> WORK TO BE COMPLETED
Set down every entry again exactly as it stands below.

^^^^

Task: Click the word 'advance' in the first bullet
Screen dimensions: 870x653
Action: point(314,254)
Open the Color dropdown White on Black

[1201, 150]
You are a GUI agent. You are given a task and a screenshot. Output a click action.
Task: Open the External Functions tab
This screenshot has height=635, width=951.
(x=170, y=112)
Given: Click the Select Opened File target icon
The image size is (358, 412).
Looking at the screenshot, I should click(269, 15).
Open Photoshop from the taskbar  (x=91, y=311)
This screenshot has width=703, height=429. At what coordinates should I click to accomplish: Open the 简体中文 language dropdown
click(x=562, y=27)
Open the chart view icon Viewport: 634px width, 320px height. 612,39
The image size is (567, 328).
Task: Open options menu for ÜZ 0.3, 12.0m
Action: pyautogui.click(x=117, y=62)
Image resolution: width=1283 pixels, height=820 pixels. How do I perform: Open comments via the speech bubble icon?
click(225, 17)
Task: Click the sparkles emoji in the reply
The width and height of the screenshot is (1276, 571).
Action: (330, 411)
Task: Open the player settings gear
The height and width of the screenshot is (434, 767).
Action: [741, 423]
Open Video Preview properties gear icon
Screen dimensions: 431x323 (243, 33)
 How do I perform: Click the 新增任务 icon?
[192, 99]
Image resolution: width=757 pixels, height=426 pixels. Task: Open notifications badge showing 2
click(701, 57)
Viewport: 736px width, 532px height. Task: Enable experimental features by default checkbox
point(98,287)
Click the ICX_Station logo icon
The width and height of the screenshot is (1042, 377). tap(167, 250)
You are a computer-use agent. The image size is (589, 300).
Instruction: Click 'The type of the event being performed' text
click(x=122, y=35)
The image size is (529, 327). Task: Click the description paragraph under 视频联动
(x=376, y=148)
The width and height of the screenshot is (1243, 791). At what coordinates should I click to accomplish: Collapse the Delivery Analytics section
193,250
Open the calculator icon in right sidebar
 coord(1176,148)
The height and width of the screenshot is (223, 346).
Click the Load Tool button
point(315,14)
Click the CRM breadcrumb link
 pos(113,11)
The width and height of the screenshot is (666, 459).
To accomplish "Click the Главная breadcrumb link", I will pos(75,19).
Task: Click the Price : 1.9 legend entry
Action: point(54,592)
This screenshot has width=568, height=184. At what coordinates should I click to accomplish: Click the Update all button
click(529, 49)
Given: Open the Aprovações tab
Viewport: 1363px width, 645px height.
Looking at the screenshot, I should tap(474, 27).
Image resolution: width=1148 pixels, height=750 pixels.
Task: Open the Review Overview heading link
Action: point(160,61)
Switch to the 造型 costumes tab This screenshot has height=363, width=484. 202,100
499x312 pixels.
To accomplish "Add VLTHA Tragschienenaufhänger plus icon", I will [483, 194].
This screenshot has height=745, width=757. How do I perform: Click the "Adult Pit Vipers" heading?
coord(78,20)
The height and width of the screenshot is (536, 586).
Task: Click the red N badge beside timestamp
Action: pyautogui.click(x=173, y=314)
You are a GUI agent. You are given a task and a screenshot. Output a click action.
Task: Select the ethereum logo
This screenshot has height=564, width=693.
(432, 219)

^^^^

> PROBLEM SOLUTION
Task: Click the word 'advance' in the first bullet
Screen dimensions: 870x653
Action: point(314,254)
Open the Color dropdown White on Black

[1201, 150]
You are a GUI agent. You are given a task and a screenshot. Output a click action.
Task: Open the External Functions tab
This screenshot has height=635, width=951.
(x=170, y=112)
Given: Click the Select Opened File target icon
The image size is (358, 412).
Looking at the screenshot, I should click(269, 15).
Open Photoshop from the taskbar  (x=91, y=311)
This screenshot has width=703, height=429. At what coordinates should I click to accomplish: Open the 简体中文 language dropdown
click(x=562, y=27)
Open the chart view icon Viewport: 634px width, 320px height. 612,39
The image size is (567, 328).
Task: Open options menu for ÜZ 0.3, 12.0m
Action: pyautogui.click(x=117, y=62)
Image resolution: width=1283 pixels, height=820 pixels. How do I perform: Open comments via the speech bubble icon?
click(225, 17)
Task: Click the sparkles emoji in the reply
The width and height of the screenshot is (1276, 571).
Action: (330, 411)
Task: Open the player settings gear
The height and width of the screenshot is (434, 767).
Action: [741, 423]
Open Video Preview properties gear icon
Screen dimensions: 431x323 (243, 33)
 How do I perform: Click the 新增任务 icon?
[192, 99]
Image resolution: width=757 pixels, height=426 pixels. Task: Open notifications badge showing 2
click(701, 57)
Viewport: 736px width, 532px height. Task: Enable experimental features by default checkbox
point(98,287)
Click the ICX_Station logo icon
The width and height of the screenshot is (1042, 377). tap(167, 250)
You are a computer-use agent. The image size is (589, 300).
Instruction: Click 'The type of the event being performed' text
click(x=122, y=35)
The image size is (529, 327). Task: Click the description paragraph under 视频联动
(x=376, y=148)
The width and height of the screenshot is (1243, 791). At what coordinates should I click to accomplish: Collapse the Delivery Analytics section
193,250
Open the calculator icon in right sidebar
 coord(1176,148)
The height and width of the screenshot is (223, 346).
Click the Load Tool button
point(315,14)
Click the CRM breadcrumb link
 pos(113,11)
The width and height of the screenshot is (666, 459).
To accomplish "Click the Главная breadcrumb link", I will pos(75,19).
Task: Click the Price : 1.9 legend entry
Action: point(54,592)
This screenshot has width=568, height=184. At what coordinates should I click to accomplish: Click the Update all button
click(529, 49)
Given: Open the Aprovações tab
Viewport: 1363px width, 645px height.
Looking at the screenshot, I should tap(474, 27).
Image resolution: width=1148 pixels, height=750 pixels.
Task: Open the Review Overview heading link
Action: point(160,61)
Switch to the 造型 costumes tab This screenshot has height=363, width=484. 202,100
499x312 pixels.
To accomplish "Add VLTHA Tragschienenaufhänger plus icon", I will [483, 194].
This screenshot has height=745, width=757. How do I perform: Click the "Adult Pit Vipers" heading?
coord(78,20)
The height and width of the screenshot is (536, 586).
Task: Click the red N badge beside timestamp
Action: pyautogui.click(x=173, y=314)
You are a GUI agent. You are given a task and a screenshot. Output a click action.
Task: Select the ethereum logo
This screenshot has height=564, width=693.
(432, 219)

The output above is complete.